Idiopathic pulmonary fibrosis and lung cancer

• Project/Area Number: 12670174
• Research Category: Grant-in-Aid for Scientific Research (C)
• Allocation Type: Single-year Grants
• Section: 一般
• Research Field: Human pathology
• Research Institution: Jichi Medical School
• Principal Investigator: HIRONAKA Mitsugu Jichi Medical School, The Department of Pathology, Lecturer, 医学部, 講師 (60322393)
• Co-Investigator(Kenkyū-buntansha): FUKAYAMA Masashi Jichi Medical School, The Department of Pathology, Graduate School of Medicine, University of Tokyo, Professor, 大学院・医学系研究科, 教授 (70281293)
• Project Period (FY): 2000 – 2002
• Project Status: Completed (Fiscal Year 2002)

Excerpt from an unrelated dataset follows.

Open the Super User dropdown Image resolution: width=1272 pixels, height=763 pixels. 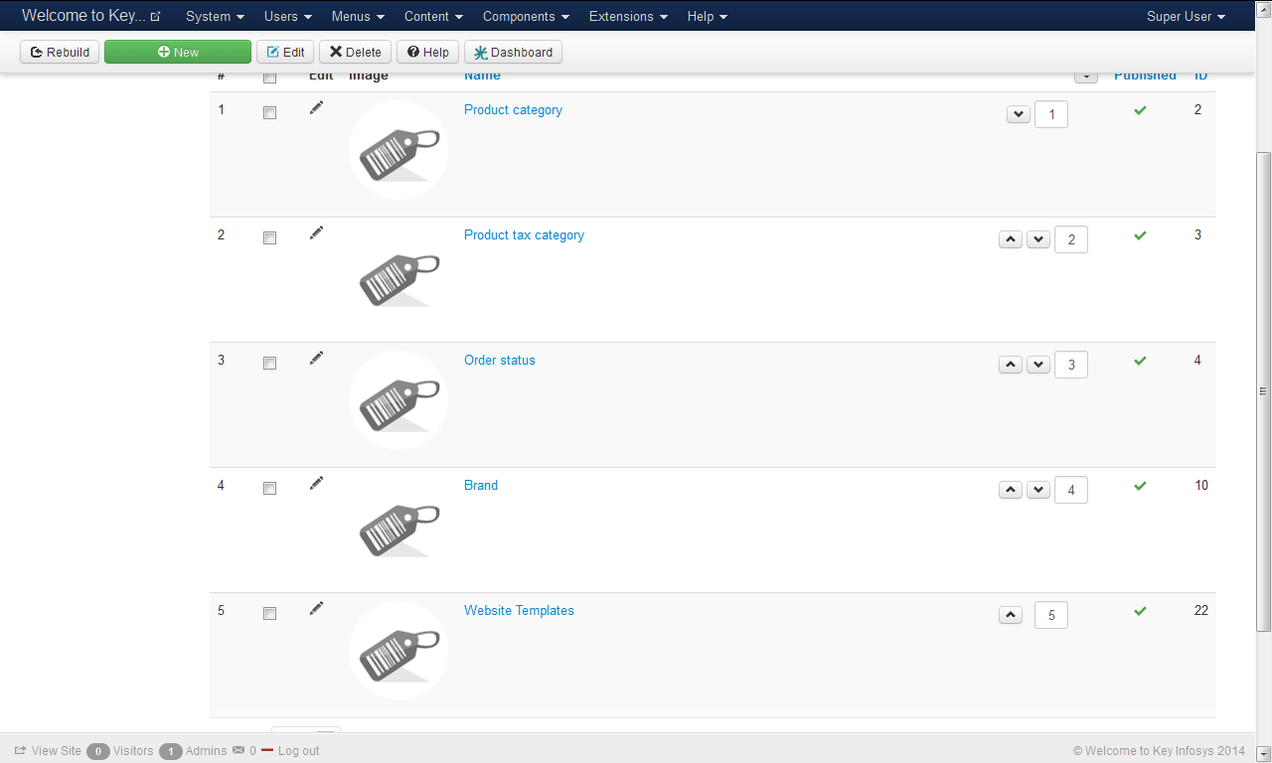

• Budget Amount: ¥3,300,000 (Direct Cost: ¥3,300,000); Fiscal Year 2002: ¥900,000 (Direct Cost: ¥900,000); Fiscal Year 2001: ¥900,000 (Direct Cost: ¥900,000); Fiscal Year 2000: ¥1,500,000 (Direct Cost: ¥1,500,000)

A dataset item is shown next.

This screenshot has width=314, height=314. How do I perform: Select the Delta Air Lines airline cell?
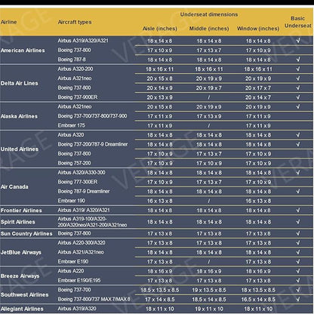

• Keywords: IPF / Lung Cancer / Constitutional factor / Gene promotor hypermethylation / K-ras mutation / 突発性間質性肺炎 / 遺伝子異常 / メチル化 / 発癌 / 遺伝子多型性

Research Abstract

It has been reported that the risk of lung cancer is high in patients with idiopathic pulmonary fibrosis(IPF). To elucidate the mechanisms, we performed two studies : (1) genetic polymorphisms related to the detoxication and metabolism of polycyclic aromatic hydrocarbons ; (2) gene promoter hypermethylation and K-ras mutation
(1) The results of genetic polymorphisms related to the detoxication and metabolism of polycyclic aromatic hydrocarbons : We examined genetic polymorphisms of CYP1A1, Glutathione S-transferase M1(GSTM1), and microsomal epoxide hydrolase(mEH) exon 3 and 4 by using PCR-based RFLP method. DNA was obtained from sections of archival tissue samples without nepolastic changes or peripheral blood samples of IPF patients(n=7l), lung cancer without IPF ones(n=123), and healthy volunteers(n=103). The proportion of homozygous variant for mEH exon3 was commonly high in the IPF group(49%, p<0.000l)) and lung cancer group(40%, p=0.0009), compared to the control group(20%).
(2) The results of gene promoter hypermethylation and K-ras muation : We analyzed the promoter hypermethylation of the p16, MGMT, DAP-kinase, RASSFlA, GSTP1, and APC genes by using methylation specific PCR method, and K-ras mutation by using PCR-based SSCP method. DNA was extracted from sections of archival tissue samples of the IPF group(n=44) and lung cancer without IPF group(n=40). The proportion of hypermethylation of MGMT, RASSF1A, and APC in the IPF changes was significant higher than that of the normal lung changes of the lung cancer group (18% vs 0%, 20% vs 0%, and 30% vs 0%, respectively). No K-ras mutation was detected in the IPF lesions.
The downregulation of mEH exon3 related to the detoxication and metabolism of polycyclic aromatic hydrocarbons might play an importnant factor to the IPF onset. In addition, the hypermethylation state of IPF lesion is possible to cause the lung cancer in patients with IPF.